Scheduled tasks launched in three stages. First, Cowork got scheduled tasks at the end of February — think morning briefings, weekly spreadsheet updates, Friday team presentations. Then about a week and a half later, Claude Code desktop got local scheduled tasks (Thariq's favorite use case: check error logs every few hours and create PRs for any actionable errors). Then, a couple of weeks after that, cloud-based recurring tasks arrived — set a repo, a schedule, and a prompt, and Claude runs it via cloud infrastructure. You don't need to keep Claude Code running on your local machine. The Claude Code team has been using it to sweep open PRs, build features from approved issues, analyze CI failures overnight, and sync docs based on newly merged PRs.
Noah Zweben (X) Cloud-based scheduled tasks — set a repo, a schedule, and a prompt
Pawel Huryn (X) Anthropic shipped 4 remote surfaces in 5 months — the surfaces are converging
Computer Use
"Not a sandbox, not a simulation — your real Jarvis."
The biggest announcement of the batch, and by far the most viral: Claude can now use your computer. Mouse, keyboard, screen, any app. The official Claude account tweet hit 40 million views and 62,000 bookmarks within 16 hours. The way it works: Claude reaches for the most precise tool first, using existing connectors to services like Slack or Google Calendar where available. When no connector exists, it falls back to controlling your browser, mouse, keyboard, and screen directly — opening files, navigating browsers, running dev tools, all with no setup required. Combined with Dispatch, this becomes especially powerful: Claude can use your computer on your behalf while you're away, creating a morning briefing on the train, making changes in your IDE and running tests, or keeping a long-running project on track. Box CEO Aaron Levie summed it up: "Computer use and the ability to write and run code on the fly are the ultimate primitives for agents to take on more and more tasks in knowledge work." Peter Gusev pointed out an underrated application: "This is a big deal for a lot of corporates who have custom crappy apps from 20 or 30 years ago" that will never natively integrate with AI.

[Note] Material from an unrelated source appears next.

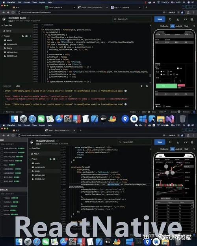Open user account icon in intelligent bagel snack

point(192,19)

Anthropic Blog Introducing computer use for Claude
Aadit Sheth (X) Claude behaves like a junior ops hire that lives on your laptop
Peter Gostev (X) Big deal for lots of corporates who have legacy apps with bad APIs
Aaron Levie (X) Computer use is the ultimate primitive for agents
The Rest of the Batch
"A big old checklist of things we need to try."

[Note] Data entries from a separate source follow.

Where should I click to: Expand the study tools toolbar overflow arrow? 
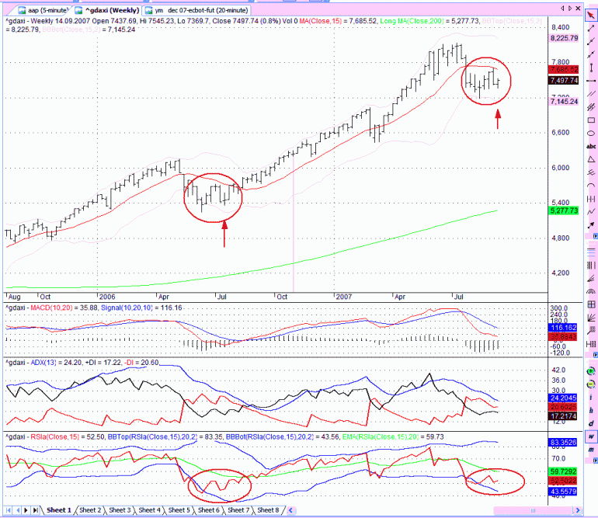tap(595, 355)
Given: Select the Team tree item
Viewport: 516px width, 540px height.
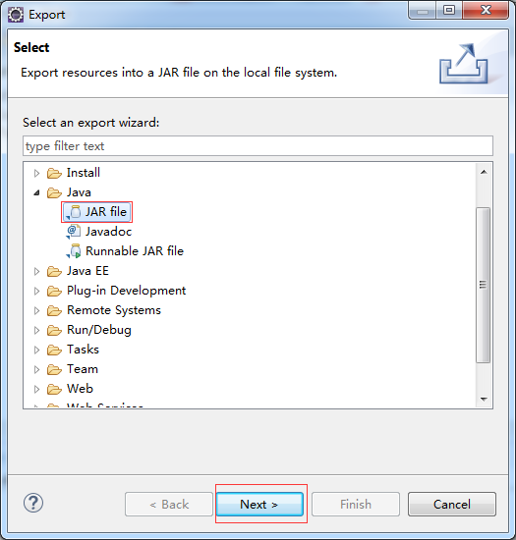Looking at the screenshot, I should pos(83,369).
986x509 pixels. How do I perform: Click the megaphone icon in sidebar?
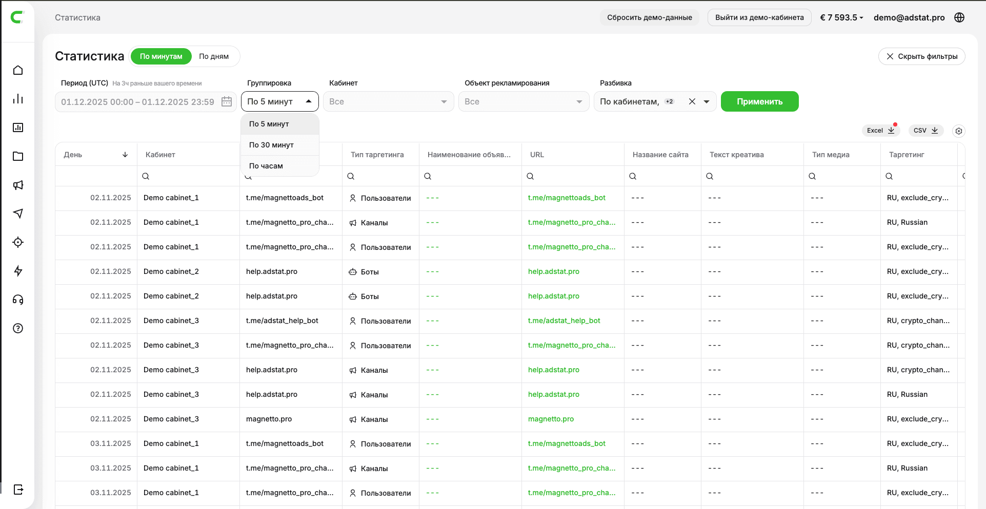[x=18, y=185]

Running quickly through what else shipped: Cowork now has a concept of Projects (a frequently-requested missing feature). Claude Code got a code review mode where it dispatches a team of agents to hunt for bugs. The 1 million token context window is now generally available for both Claude Opus and Claude Sonnet — YC's Garry Tan: "I underestimated how powerful Opus 4.6 with 1 million tokens is. Even last year, we were absolutely hitting context limit problems." The main Claude app can now build interactive charts and diagrams. Claude for Excel and Claude for PowerPoint got upgrades, including the ability to share full context between them — pull data from spreadsheets, build tables, and update a deck without re-explaining anything. Skills are now available inside both add-ins, so teams can save standard workflows for one-click reuse. Memory and connectors are now available on the free plan. And enterprise customers got a plugin marketplace. Ethan Mollick: "The ability of the Claude team to learn from things like OpenClaw and implement features like this on a daily basis is a very strong argument that a very different software development process is possible."